Silos Beatus f. 102v, Opening of the first four seals (The four horsemen of the Apocalypse) (Rev. 6: 1-8), Petrus


f. 102v, Opening of the first four seals (The four horsemen of the Apocalypse) (Rev. 6: 1-8), Petrus

The four horsemen of the Apocalypse were a synonym of destruction. Beatus, in line with Victorinus of Pettau and St Jerome in this respect, deemed the crowned horseman riding the white horse to represent the triumphant voice of God: the horse symbolising the Church and the horseman, Christ. This full-folio illustration features a narrative sequence whose earliest version is now to be found in the Valcavado Beatus (f. 93r). It is outlined by a frame featuring an artistic interwoven motif in the corners. The background is divided into three bands – orange, brown and blue moving downwards – with the usual rhombuses formed by little dots covering the surface.
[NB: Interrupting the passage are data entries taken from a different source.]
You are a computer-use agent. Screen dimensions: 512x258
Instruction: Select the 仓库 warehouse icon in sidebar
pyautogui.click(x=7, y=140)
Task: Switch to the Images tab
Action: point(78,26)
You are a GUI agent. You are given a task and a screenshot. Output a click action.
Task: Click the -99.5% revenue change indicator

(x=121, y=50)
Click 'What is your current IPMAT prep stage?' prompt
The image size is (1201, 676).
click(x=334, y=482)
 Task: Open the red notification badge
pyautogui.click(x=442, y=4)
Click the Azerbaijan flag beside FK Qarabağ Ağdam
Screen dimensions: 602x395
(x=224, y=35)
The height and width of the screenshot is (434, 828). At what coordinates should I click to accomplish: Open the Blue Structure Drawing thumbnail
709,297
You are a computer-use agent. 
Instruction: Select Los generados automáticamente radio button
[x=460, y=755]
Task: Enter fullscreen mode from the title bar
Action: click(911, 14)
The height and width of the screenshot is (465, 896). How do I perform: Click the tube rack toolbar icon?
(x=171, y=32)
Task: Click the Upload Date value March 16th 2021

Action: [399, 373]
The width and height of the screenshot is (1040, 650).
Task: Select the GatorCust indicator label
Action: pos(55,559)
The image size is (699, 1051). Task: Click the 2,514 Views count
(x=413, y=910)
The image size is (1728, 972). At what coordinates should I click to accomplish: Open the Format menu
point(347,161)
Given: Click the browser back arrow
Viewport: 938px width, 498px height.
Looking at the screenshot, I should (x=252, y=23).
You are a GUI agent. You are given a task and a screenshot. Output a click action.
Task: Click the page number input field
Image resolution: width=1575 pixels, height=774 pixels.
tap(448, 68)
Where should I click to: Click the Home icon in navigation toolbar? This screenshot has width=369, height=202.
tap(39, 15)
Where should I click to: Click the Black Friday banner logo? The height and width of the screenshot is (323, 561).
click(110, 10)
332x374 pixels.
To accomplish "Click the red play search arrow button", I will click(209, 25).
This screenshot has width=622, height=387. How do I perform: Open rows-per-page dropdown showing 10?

The iconography differs in certain respects from that of the other Beatus codices belonging to stemma IIa, including Valcavado, Urgell (f. 103v) and Fernando I (f. 135r) which do resemble each other. The horses are portrayed walking and therefore lack the liveliness and movement of those depicted galloping. They are arranged two abreast moving towards the left and bearing the attributes assigned to each. The first rider, shooting an arrow, rides not a white (only the one in Urgell is this colour) but a dappled horse like the one in Ferdinand I among others in stemma IIb. The angel placing the crown of conquerors upon his head is missing for he is already wearing an artistic crown. The accompanying legend reads equum aluum / et qui sedebat/ sup[er] eum abe/bat / arcum. The following horseman – a devil covered in blood – rides a pink horse (equum roseum / et qui sedebat / sup[er] eum abe/bat / gladium), in reference to the people opposing the Church. The somewhat blue hue of the horse is suggested by countless fine lines drawn upon a white background. The horseman brandishes a sword overhead in a warlike pose. The third horseman rides a black horse (equus niger / et qui sedebat / sup[er] eum / abebat stateram) in reference to the false prophet and bears the scales. The fourth horseman however, who arises after the Lamb has opened the fourth seal and the voice is heard telling John to “Come and see”, rides an orange horse – not the pale one described in the legend (equus pallidus / et qui sedebat / sup[er] eum abebat / gladium) – and also brandishes a sword. This rider is Death and is empowered to wreak destruction upon earth. Flying behind him, as in the other Beatus belonging to this stemma, is a demon – a synecdoche for Hell. The demon is brown, has round female breasts, wings and limbs ending in claws. The whites of its eyes contrast with its dark colour.

The lavishly dressed horsemen are garbed in the chain mail typical of medieval warriors, open at the sides. Apart from the first horseman, the others have nimbuses. They ride the horses upon Muslim saddles like trappings from which circular pendants hang.